== The data ==

◆ ◆ ◆ ◆

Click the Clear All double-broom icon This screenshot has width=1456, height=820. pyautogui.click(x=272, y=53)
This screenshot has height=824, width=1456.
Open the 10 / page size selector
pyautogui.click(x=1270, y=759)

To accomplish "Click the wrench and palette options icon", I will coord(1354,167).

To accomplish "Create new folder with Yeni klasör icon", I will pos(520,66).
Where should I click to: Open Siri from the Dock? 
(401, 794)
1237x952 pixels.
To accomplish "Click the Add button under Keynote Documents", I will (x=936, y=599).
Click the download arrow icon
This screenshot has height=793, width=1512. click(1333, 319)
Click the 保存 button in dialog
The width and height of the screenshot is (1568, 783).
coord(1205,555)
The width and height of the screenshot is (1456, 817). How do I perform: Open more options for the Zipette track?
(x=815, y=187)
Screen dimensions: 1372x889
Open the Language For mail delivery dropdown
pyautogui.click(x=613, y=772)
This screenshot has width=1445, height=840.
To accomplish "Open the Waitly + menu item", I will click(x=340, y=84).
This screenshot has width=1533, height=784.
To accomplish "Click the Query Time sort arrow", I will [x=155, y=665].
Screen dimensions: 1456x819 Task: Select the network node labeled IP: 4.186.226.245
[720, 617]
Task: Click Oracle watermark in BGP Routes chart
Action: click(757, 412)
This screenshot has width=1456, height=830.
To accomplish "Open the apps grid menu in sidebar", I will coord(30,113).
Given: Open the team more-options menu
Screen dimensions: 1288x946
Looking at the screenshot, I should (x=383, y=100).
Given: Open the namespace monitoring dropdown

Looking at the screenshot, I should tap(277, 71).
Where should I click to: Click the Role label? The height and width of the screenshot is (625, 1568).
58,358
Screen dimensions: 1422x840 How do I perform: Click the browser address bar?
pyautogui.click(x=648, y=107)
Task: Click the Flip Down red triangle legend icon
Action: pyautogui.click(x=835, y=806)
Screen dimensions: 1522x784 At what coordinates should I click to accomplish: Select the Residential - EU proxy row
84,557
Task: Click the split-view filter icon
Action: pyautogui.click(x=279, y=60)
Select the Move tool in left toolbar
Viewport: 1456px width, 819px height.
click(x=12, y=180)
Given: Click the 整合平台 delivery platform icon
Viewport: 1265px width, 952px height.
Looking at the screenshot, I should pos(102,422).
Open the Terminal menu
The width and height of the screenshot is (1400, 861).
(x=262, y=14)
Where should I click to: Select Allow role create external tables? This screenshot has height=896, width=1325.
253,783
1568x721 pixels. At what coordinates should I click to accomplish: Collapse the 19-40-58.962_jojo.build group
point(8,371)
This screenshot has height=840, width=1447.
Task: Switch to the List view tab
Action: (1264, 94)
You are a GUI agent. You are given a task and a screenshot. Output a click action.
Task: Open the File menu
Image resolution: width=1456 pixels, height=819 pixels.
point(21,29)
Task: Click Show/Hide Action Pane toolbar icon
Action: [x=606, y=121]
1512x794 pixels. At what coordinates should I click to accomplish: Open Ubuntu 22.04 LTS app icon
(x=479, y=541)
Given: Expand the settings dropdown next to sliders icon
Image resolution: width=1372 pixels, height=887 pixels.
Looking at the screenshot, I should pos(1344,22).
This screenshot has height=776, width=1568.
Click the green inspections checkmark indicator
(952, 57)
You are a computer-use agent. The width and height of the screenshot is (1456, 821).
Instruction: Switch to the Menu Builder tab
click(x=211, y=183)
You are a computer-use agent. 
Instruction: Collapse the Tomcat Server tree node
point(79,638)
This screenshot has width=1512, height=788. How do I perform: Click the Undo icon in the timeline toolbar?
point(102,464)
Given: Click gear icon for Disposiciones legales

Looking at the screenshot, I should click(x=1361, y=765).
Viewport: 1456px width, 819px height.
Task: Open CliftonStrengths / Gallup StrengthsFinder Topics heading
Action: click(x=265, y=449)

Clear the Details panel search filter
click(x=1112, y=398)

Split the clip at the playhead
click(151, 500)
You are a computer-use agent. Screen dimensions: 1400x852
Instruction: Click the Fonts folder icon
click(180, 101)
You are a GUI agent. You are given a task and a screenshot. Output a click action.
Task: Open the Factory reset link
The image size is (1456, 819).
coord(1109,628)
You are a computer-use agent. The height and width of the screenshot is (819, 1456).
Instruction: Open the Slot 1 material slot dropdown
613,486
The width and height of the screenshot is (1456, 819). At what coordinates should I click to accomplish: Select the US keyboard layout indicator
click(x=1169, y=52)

◆ ◆ ◆ ◆

== Task to carry out ==
Note how many lines in the listing above hold the string "computer", then give only that figure.

== Exercise solution ==
4